TASK STATEMENT
Line by line, please look for the word "beside" in the following records, then copy each line you find it in.

Stored data
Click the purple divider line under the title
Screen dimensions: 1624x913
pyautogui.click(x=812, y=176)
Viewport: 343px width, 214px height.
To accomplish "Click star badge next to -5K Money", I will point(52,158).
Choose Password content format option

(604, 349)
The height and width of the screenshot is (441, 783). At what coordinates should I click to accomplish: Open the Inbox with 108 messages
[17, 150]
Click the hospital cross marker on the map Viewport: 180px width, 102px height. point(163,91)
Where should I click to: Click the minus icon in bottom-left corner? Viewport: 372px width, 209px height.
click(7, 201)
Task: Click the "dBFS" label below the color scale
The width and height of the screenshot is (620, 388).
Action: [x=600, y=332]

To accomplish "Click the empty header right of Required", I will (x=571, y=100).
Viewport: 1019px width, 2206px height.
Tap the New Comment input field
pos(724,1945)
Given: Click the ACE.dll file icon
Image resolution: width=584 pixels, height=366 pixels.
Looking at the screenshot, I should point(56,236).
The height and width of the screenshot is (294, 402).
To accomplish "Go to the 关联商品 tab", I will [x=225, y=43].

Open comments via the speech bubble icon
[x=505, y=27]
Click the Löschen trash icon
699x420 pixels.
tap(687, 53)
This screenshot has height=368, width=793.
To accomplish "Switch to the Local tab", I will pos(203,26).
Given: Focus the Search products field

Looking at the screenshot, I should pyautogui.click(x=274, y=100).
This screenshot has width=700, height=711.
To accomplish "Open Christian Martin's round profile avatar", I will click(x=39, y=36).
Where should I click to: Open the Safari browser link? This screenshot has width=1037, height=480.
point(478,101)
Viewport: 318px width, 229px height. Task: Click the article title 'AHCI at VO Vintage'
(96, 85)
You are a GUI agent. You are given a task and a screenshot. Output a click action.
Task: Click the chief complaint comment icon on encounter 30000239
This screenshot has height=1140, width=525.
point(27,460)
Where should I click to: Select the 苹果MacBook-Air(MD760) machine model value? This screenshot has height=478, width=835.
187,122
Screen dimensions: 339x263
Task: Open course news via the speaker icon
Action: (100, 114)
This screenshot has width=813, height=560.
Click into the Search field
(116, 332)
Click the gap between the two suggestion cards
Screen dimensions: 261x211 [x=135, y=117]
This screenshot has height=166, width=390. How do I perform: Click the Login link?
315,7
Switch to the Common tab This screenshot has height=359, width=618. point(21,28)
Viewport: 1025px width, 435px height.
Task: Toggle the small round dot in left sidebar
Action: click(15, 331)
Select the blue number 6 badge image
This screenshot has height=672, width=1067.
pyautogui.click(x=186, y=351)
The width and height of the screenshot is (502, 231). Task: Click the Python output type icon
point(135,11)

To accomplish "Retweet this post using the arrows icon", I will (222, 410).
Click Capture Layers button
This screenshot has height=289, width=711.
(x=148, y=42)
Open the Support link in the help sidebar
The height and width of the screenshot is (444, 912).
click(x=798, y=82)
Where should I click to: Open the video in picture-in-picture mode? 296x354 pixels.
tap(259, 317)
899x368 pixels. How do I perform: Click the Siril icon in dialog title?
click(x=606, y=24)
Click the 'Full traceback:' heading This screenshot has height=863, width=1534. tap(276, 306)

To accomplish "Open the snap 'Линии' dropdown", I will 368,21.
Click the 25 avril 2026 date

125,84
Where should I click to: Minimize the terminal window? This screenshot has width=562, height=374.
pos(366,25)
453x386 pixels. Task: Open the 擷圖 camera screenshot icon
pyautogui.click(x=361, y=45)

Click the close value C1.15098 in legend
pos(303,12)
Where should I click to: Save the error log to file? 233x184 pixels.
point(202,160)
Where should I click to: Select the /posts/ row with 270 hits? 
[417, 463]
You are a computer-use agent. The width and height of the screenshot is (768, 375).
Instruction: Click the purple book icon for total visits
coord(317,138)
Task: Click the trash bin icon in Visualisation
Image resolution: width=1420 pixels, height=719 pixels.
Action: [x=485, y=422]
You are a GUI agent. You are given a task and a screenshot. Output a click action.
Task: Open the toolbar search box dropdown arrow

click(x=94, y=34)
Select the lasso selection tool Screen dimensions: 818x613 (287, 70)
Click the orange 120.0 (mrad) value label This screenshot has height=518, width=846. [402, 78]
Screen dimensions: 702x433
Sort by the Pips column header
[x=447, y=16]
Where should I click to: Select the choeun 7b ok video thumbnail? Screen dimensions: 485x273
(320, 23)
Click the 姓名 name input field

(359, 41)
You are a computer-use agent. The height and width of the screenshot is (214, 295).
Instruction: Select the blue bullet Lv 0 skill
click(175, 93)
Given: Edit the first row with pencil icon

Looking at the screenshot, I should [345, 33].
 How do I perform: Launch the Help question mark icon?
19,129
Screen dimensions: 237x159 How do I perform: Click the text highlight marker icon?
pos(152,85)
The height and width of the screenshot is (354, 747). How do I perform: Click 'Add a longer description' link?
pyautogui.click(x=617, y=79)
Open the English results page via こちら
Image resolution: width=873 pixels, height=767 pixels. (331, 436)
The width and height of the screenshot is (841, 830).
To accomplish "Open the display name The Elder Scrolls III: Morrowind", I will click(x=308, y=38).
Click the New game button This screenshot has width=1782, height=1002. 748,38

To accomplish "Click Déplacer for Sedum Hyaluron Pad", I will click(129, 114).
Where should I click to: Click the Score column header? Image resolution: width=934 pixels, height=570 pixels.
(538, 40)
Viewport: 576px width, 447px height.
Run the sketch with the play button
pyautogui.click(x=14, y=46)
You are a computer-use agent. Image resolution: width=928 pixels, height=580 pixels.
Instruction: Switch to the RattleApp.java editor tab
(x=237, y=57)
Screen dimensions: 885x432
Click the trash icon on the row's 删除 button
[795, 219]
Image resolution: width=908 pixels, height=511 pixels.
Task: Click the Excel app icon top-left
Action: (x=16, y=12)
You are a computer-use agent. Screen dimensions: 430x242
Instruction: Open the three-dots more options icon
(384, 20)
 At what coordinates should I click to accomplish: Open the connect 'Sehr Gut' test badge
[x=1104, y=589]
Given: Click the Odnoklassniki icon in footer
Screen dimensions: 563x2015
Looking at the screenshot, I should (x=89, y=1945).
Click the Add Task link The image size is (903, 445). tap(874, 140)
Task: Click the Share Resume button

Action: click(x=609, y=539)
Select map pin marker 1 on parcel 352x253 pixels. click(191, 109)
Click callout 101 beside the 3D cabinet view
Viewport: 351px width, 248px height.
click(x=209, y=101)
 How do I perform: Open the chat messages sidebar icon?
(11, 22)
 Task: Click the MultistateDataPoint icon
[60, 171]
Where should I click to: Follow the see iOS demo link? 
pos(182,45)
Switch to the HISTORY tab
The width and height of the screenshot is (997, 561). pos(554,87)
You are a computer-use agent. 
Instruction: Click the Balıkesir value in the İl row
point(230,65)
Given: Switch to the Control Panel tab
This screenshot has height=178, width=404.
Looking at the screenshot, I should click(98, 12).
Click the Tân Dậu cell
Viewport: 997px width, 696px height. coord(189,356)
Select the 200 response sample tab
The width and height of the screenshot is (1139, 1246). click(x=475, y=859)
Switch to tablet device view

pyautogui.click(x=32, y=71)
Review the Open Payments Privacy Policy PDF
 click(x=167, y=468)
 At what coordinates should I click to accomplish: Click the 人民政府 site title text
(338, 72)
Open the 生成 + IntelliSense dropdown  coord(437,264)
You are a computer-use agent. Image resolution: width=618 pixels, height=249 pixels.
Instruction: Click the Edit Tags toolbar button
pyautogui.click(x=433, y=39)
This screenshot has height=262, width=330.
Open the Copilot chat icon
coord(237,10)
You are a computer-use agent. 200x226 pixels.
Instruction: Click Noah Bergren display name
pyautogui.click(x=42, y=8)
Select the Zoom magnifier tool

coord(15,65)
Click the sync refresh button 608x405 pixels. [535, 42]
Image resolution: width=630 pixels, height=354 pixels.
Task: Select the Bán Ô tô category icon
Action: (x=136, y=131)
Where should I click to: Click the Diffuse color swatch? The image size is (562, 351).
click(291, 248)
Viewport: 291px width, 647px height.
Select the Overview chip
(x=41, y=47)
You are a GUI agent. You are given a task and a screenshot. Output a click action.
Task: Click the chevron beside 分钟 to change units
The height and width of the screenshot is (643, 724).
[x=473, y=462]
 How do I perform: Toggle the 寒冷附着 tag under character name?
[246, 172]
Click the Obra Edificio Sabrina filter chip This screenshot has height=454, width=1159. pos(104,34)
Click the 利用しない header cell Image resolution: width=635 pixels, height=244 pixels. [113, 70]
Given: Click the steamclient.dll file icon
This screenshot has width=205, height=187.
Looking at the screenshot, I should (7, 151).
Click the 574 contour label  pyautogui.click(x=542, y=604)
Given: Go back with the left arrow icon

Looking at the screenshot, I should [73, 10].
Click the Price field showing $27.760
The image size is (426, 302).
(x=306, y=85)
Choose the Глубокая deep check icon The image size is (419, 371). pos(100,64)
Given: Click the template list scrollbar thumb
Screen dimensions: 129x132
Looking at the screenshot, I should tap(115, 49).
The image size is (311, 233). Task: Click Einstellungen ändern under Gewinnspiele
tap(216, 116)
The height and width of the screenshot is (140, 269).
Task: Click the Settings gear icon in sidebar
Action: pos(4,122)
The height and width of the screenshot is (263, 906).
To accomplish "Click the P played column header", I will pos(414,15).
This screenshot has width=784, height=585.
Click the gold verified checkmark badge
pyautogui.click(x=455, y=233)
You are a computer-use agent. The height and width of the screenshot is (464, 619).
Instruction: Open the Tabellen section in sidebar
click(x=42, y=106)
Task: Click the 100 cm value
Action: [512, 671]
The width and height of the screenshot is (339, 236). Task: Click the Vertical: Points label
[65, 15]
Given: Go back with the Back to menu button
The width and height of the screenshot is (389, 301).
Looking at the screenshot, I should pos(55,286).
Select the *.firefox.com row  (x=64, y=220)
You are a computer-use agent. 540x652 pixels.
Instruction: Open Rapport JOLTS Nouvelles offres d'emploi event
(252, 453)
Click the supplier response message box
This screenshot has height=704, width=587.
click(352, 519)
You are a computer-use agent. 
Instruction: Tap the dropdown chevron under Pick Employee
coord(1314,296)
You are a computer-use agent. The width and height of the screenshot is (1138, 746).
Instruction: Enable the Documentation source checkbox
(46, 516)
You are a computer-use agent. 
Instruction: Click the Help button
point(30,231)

EXERCISE ANSWER
Click callout 101 beside the 3D cabinet view
Task: Click the chevron beside 分钟 to change units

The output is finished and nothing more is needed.